A demonização do Ministério Público é proporcional à deificação do Judiciário. Talvez seja a lógica hegueliana : não existe bem sem mal, yang sem ying,, senhores e escravos, opressores e oprimidos, comandantes e comandados, susseranos e vassalos, ou num linguajar bem coloquial: “alguém tem que pagar o pato”. Pena que a ave seja o Ministério Público. Pobre demiurgo é o MP.

O que pode acontecer se trocarmos os ATS pelo super, hiper, mega projeto de reestruturação? O Governo pode soltar  um pouco mais de linha para que a pipa alce vôos centímetros acima da planície, sob os olhares atentos do Parlamento que possui afiado cerol para cortar o nosso orçamento, para isso existem emendas aditivas e supressivas.

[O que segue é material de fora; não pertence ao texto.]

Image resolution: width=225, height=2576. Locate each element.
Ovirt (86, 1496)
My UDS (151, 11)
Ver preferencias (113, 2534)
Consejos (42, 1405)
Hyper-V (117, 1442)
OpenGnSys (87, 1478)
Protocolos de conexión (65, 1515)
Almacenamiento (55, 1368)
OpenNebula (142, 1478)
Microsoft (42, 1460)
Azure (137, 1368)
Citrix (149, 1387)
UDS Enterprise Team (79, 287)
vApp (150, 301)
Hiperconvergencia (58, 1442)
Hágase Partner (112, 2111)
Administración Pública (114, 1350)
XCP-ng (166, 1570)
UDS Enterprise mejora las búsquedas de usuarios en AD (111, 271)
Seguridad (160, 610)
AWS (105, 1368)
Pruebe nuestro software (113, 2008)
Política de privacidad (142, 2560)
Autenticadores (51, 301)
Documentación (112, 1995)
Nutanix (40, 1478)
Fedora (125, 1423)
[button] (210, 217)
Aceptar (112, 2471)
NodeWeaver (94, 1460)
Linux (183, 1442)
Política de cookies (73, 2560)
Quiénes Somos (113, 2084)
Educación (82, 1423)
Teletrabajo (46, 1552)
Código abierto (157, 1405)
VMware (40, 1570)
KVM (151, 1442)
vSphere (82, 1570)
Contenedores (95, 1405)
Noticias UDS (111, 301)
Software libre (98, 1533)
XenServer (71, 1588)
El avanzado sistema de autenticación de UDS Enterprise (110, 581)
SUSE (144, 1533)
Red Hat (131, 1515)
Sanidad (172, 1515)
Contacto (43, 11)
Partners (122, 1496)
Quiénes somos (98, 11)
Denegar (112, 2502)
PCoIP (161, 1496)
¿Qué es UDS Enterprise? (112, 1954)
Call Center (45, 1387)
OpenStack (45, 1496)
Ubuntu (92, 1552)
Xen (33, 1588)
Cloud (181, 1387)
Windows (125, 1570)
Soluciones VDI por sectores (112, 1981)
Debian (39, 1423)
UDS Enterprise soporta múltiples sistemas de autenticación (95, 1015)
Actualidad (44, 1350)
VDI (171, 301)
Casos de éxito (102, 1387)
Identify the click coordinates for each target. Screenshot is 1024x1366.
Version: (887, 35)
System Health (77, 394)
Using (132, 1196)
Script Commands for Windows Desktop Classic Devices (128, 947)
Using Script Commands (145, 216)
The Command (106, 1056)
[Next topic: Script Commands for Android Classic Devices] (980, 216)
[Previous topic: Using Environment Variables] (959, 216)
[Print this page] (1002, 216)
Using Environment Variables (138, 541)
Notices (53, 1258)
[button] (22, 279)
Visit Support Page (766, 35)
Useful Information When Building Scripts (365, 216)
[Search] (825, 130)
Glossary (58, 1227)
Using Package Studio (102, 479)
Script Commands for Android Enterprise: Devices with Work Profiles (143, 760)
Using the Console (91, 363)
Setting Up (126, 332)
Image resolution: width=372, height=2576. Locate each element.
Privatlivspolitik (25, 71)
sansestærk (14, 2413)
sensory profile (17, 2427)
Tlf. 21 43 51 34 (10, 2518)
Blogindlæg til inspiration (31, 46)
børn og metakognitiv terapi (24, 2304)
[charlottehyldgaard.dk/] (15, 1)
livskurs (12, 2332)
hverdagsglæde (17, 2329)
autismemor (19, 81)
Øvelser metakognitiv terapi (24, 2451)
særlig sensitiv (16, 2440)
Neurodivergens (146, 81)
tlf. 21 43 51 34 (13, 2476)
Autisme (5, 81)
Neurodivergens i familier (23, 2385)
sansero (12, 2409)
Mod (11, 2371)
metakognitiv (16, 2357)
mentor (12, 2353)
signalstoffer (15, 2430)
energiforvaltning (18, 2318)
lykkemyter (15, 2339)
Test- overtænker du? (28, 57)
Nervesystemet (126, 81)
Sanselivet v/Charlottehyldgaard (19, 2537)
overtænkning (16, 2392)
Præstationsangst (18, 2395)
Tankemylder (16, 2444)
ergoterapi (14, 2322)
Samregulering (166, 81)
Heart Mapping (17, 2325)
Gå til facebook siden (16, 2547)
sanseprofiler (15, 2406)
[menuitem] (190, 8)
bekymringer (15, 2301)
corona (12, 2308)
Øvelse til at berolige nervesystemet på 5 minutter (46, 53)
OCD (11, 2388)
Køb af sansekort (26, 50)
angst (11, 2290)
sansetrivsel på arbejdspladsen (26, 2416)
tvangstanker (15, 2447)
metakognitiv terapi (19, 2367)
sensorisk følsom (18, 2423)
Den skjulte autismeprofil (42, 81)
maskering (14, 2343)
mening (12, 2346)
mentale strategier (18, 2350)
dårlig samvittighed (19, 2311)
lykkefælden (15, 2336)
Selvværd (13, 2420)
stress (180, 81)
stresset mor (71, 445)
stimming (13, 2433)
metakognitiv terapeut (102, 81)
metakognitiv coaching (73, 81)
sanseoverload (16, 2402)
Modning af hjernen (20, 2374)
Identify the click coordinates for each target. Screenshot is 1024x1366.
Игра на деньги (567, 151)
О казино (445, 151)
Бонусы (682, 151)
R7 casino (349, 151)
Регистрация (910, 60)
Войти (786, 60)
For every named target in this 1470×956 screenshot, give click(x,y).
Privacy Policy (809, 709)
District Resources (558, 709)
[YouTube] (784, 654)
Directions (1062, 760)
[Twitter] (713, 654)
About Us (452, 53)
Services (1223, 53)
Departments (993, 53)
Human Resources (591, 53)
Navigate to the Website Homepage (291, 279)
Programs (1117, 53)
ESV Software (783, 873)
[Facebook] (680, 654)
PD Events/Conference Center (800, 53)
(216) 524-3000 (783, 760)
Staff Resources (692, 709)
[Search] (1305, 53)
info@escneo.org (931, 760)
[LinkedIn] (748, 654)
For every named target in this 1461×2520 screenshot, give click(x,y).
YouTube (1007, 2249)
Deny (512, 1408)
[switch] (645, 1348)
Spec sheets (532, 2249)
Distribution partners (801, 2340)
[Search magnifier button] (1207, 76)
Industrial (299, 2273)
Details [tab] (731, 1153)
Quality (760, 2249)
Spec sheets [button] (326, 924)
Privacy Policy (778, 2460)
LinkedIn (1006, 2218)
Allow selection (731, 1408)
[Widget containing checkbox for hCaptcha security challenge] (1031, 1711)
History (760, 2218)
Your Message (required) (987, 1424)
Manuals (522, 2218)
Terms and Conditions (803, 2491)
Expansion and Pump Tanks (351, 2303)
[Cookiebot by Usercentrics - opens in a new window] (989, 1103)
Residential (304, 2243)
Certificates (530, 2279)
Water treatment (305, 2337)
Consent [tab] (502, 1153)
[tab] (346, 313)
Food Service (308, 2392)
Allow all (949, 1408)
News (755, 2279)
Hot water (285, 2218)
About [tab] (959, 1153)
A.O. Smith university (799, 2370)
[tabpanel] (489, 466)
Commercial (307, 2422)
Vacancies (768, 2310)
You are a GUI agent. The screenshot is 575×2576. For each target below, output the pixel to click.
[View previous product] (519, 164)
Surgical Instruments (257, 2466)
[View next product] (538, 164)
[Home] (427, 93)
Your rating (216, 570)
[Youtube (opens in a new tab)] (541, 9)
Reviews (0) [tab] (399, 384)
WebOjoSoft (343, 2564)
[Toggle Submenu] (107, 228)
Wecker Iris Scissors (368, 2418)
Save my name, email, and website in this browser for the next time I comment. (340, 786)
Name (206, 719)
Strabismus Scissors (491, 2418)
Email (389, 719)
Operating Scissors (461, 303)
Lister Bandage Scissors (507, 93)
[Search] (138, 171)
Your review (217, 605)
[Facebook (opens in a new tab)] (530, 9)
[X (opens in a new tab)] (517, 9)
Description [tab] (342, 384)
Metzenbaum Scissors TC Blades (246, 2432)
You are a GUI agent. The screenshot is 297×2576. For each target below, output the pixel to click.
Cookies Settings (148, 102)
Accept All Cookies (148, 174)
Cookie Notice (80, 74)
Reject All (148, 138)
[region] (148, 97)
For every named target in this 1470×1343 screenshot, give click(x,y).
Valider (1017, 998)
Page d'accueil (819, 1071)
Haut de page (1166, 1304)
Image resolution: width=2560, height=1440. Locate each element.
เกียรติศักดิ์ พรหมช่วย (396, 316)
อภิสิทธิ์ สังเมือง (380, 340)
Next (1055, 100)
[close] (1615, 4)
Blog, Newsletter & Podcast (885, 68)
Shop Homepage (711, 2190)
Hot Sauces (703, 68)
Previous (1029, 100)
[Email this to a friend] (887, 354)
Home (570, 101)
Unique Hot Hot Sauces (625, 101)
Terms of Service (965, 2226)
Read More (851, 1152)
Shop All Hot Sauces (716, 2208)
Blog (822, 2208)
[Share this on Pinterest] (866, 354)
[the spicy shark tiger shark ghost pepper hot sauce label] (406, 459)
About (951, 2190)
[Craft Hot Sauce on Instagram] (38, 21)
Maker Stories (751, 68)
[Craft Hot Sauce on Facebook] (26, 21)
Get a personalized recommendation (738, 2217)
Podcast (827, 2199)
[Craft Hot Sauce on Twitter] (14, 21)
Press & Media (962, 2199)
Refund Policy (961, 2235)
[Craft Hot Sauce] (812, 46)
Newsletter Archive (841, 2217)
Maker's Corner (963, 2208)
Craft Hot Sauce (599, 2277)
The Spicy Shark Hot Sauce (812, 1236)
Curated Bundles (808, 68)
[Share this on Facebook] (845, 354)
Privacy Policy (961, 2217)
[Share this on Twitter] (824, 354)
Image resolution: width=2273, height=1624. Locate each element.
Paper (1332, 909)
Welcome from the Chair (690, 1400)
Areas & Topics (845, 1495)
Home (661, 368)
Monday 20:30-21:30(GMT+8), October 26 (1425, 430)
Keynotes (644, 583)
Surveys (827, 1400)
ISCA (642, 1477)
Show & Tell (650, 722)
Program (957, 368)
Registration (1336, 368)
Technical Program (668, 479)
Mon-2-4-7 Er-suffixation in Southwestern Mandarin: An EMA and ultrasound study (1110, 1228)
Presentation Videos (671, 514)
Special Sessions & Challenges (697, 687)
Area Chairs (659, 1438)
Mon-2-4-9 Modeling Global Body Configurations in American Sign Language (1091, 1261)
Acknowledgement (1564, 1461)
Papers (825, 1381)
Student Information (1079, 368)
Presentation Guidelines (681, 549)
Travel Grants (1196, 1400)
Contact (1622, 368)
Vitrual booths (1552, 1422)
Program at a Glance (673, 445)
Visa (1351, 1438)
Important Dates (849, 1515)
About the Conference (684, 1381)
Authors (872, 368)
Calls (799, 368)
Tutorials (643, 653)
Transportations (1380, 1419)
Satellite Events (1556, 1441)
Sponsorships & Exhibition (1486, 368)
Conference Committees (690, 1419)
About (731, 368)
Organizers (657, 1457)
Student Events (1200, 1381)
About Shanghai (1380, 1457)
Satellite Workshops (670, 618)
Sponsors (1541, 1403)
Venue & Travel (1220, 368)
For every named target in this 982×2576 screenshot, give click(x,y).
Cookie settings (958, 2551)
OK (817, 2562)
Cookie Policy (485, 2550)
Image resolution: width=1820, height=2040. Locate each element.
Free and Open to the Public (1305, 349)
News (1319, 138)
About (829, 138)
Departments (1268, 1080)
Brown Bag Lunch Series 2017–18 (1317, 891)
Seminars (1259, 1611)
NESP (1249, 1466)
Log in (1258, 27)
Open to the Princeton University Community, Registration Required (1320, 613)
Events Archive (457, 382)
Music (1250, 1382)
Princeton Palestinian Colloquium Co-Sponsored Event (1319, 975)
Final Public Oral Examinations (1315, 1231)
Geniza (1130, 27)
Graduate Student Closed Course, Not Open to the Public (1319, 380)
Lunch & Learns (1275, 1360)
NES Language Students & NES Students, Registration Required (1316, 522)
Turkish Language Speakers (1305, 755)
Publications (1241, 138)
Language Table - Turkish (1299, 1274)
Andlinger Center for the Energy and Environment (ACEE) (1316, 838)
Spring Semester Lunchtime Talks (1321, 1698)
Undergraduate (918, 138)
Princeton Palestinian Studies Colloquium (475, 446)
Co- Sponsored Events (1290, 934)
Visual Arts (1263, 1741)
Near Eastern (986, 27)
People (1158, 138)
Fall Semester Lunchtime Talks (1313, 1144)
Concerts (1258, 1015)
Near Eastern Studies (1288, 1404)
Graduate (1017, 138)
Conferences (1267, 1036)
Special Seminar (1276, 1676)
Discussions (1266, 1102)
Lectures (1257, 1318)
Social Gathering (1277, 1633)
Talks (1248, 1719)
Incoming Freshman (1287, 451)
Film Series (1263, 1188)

A crônica, com a devida vênia, aqui vale o prolóquio “mutatis mutandis”, pelo amor de Deus, me faz lembrar conto de NELSON RODRIGUES, no livro “A CABRA VADIA” sobre a morte de um cachorro vira-lata:

“Lembro-me de uma crônica que li não sei onde, nem sei quando.Escapa-me também o nome do autor. Se não me engano, era brasileiro. Não, não era brasileiro. E o assunto era a influência da distância nas leis da emoção. Vejamos o que dizia o cronista. Dizia que um atropelamento de cachorro na nossa porta, pelo fato de ser na nossa porta, teria mais apelo emocional do que Hiroshima.

Sabemos que, em Hiroshima, morreu um mundo e nasceu outro. A criança de lá passou a ser cancerosa antes do parto. Mas há entre nós e Hiroshima, entre nós e Nagasaki, toda uma distância infinita, espectral. Sem contar, além da distância geográfica, a distância auditiva da língua. Ao passo que o cachorro é atropelado nas nossas barbas traumatizadas. E mais: - nós o conhecíamos de vista, de cumprimento. Na época própria, víamos o brioso vira-lata atropelar as cachorras locais. Em várias oportunidades, ele lambera nossas botas.

E, além disso, vimos tudo. Vimos quando o automóvel o pisou. Vimos também os arrancos triunfais do cachorro atropelado. Portanto, essa proximidade valorizou o fato, confere ao fato uma densidade insuportável. A morte do simples vira-lata dá-nos uma relação direta com a catástrofe. Ao passo que Hiroshima, ou o Vietnã, tem, como catástrofe, o defeito da distância”.

Genial. Como esse Nelson faz falta!

Disseram-me, não sei onde, mas acho que ouvi. Aliás, ouvi que não será garantido orçamento para pagamento dos ATS, no próximo ano (que forma mais elegante de descumprir as decisões do CNMP!), só assim, a reestruturação do Ministério Público desempaca. 

Não assino qualquer manifesto que ponha em xeque a autonomia do Ministério Público. Prefiro, em nome de minha instituição não me submeter a vergonha da escolha. Prefiro a derrota no tablado, a ganhar por W.O.

 
 

(*) Luís Laércio Fernandes Melo é Promotor de Justiça em Fortaleza.